Let $F(t), M(t)$ be the number of females, males respectively, that arrive up to time $t$. Then if I condition on $M(t) + F(t) = 3$, I get $$\Bbb P(F(t) = 3, M(t) = 0 | M(t) + F(t) = 3) = {\exp(-30t) (30t)^3/3! \cdot \exp(-20t)(20t)^0/0! \over \exp(-50t)(50t)^3 /3!}$$

Is this accurate? My answer, after canceling, works out to ${30^3 \over 50^3}$ which seems a bit too simple?
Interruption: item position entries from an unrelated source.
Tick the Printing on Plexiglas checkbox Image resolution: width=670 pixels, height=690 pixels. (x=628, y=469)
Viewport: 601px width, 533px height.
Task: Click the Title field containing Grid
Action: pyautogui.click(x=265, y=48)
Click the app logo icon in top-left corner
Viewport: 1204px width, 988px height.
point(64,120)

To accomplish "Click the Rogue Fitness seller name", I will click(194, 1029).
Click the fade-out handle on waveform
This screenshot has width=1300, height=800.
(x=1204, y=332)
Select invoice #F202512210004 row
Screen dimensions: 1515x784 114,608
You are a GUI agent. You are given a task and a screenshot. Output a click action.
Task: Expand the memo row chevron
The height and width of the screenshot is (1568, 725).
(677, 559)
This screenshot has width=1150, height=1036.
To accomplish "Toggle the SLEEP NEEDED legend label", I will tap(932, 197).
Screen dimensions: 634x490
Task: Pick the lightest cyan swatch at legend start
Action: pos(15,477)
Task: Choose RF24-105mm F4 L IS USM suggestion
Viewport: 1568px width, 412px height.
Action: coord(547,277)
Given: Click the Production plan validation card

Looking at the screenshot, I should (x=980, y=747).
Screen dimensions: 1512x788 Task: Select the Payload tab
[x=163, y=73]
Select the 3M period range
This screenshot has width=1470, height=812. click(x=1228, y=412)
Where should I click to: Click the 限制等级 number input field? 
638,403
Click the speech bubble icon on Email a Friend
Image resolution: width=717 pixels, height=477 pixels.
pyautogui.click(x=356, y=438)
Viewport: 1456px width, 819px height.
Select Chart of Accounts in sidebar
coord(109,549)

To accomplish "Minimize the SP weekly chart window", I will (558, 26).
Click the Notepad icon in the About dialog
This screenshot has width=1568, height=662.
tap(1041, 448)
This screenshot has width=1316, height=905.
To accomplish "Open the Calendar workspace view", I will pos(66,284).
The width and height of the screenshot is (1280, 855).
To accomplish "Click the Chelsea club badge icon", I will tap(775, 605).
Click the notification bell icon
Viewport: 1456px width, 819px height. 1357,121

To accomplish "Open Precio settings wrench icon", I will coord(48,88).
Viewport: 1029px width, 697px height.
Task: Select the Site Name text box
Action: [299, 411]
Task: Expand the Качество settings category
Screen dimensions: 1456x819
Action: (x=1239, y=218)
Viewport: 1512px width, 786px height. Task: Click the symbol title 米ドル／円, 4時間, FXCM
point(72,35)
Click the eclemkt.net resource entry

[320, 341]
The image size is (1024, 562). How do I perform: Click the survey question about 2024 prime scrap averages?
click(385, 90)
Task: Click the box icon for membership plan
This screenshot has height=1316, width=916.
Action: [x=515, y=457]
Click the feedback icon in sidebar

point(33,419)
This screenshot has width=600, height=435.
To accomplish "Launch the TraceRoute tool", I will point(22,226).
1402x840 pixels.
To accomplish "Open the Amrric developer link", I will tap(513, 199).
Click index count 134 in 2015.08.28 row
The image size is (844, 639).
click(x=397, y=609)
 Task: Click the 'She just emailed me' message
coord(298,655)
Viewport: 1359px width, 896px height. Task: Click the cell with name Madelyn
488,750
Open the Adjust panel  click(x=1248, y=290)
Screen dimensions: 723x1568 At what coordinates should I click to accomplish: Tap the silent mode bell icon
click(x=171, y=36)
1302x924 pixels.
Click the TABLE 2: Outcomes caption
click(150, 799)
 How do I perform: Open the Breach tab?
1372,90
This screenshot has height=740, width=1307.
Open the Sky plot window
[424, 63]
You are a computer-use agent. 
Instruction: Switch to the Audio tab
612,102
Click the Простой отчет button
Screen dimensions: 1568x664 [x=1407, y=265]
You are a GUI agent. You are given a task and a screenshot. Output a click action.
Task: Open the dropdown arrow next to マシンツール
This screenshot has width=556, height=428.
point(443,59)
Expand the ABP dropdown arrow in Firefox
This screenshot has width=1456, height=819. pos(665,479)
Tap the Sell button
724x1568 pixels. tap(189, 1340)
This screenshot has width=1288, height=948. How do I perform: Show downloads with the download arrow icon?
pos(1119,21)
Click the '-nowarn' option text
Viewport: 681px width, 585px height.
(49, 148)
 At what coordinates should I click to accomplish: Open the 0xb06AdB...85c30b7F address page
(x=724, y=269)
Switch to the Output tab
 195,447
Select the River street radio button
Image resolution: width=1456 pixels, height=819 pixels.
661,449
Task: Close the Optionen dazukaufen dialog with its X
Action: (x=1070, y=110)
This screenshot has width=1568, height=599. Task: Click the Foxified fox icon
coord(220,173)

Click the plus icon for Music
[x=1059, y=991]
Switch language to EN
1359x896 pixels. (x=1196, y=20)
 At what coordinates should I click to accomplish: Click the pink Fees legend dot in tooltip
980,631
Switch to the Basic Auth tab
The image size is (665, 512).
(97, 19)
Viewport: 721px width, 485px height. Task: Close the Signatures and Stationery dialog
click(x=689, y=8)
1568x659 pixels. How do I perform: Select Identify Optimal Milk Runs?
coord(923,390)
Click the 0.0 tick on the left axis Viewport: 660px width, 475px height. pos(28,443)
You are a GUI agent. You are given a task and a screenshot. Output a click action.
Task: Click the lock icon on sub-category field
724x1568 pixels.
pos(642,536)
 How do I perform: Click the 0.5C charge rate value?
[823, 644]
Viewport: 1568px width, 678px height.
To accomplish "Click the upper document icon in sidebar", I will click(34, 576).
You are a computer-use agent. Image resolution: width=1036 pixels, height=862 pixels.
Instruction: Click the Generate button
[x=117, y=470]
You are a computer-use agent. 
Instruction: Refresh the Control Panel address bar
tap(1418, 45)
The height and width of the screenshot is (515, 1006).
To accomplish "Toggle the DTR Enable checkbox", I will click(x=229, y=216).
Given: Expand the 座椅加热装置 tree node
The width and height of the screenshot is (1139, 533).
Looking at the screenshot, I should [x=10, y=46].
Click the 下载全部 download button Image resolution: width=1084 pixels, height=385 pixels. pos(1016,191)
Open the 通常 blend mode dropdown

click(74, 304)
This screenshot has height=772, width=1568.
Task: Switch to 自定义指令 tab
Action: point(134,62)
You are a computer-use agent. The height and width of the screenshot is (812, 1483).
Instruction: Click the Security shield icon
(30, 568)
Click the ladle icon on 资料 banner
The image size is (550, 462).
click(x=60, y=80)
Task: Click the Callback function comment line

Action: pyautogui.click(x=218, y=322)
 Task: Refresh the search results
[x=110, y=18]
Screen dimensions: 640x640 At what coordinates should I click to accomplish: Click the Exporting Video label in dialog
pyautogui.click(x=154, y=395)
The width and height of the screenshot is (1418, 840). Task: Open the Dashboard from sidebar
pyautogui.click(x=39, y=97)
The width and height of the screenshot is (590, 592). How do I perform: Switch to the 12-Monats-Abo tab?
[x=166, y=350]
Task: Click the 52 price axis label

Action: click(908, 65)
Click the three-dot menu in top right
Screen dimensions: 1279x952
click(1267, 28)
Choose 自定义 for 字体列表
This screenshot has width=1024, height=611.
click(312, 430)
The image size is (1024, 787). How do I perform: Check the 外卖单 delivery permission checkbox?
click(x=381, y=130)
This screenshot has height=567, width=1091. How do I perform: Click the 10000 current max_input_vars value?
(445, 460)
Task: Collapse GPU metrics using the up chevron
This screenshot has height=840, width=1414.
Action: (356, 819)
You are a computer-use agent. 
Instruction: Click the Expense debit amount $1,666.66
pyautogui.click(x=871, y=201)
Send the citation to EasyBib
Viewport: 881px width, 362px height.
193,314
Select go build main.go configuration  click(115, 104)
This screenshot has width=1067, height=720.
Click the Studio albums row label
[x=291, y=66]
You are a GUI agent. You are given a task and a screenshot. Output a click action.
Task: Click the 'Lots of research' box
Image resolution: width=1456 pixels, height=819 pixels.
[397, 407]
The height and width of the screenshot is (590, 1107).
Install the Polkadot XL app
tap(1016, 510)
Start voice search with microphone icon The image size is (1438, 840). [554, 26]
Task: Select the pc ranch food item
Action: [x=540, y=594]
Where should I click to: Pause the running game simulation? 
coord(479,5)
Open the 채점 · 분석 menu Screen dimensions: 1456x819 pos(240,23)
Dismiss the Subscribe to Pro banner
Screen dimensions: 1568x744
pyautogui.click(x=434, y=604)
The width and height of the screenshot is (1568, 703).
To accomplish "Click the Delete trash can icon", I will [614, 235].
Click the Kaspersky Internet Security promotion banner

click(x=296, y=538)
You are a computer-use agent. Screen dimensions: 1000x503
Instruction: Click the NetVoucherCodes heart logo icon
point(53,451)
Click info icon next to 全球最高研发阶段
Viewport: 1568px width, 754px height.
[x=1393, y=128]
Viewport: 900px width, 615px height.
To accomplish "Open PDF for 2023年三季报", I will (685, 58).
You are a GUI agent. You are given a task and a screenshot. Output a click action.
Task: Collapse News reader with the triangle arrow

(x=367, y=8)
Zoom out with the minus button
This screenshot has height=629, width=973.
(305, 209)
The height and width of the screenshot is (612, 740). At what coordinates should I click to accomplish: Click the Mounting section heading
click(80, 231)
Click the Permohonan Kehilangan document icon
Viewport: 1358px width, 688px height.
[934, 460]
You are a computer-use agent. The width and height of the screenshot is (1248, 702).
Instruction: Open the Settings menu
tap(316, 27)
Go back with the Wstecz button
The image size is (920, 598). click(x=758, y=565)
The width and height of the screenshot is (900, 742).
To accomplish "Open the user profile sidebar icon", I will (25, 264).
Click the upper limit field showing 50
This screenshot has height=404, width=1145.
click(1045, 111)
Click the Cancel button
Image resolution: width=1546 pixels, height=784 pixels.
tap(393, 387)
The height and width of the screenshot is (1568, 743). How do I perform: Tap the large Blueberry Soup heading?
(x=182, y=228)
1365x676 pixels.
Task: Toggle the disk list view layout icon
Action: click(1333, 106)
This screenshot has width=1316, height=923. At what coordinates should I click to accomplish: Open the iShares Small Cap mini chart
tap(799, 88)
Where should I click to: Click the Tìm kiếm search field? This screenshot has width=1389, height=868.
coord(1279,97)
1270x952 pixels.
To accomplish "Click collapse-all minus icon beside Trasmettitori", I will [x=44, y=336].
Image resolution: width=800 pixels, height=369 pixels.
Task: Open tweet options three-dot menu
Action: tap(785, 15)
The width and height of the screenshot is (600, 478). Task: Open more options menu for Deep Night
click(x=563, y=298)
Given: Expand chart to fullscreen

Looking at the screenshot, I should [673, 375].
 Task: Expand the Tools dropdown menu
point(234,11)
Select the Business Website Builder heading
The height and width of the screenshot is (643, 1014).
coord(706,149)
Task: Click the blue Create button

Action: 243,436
It's exactly $\Bbb P (\text{female arrival})^3$.

Answer 1

Suppose $F$ and $M$ are two Poisson processes with rates $r_f=30$ and $r_m=20$, respectively. $F(t)$ and $M(t)$ give the number of arrivals prior to time $t$ for each of the processes.

Given that the sum of $F(t)$ and $M(t)$ is fixed at $n$, what is the probability of having $k$ females prior to time $t$? In other words, what is $\mathbb{P}(F(t)=k|F(t)+M(t)=n)$?

\begin{eqnarray*} \mathbb{P}(F(t)=k|F(t)+M(t)=n) &=& \frac{\exp(-30t)(30t)^k/k!\times\exp(-20t)(20t)^{n-k}/(n-k)!}{\exp(-50t)(50t)^n/n!}\\ &=& \binom{n}{k}\frac{(30t)^k(20t)^{n-k}}{(50t)^{n}}\\ &=& \binom{n}{k}\left(\frac{30}{50}\right)^k\left(\frac{20}{50}\right)^{n-k}\\ &=& \binom{n}{k}\left(\frac{30}{50}\right)^k\left(1-\frac{30}{50}\right)^{n-k}\\ \end{eqnarray*}

So, $F(t)|(M(t)+F(t)=n)\sim\textrm{Binomial}(n=n,p=r_f/(r_f+r_m))$.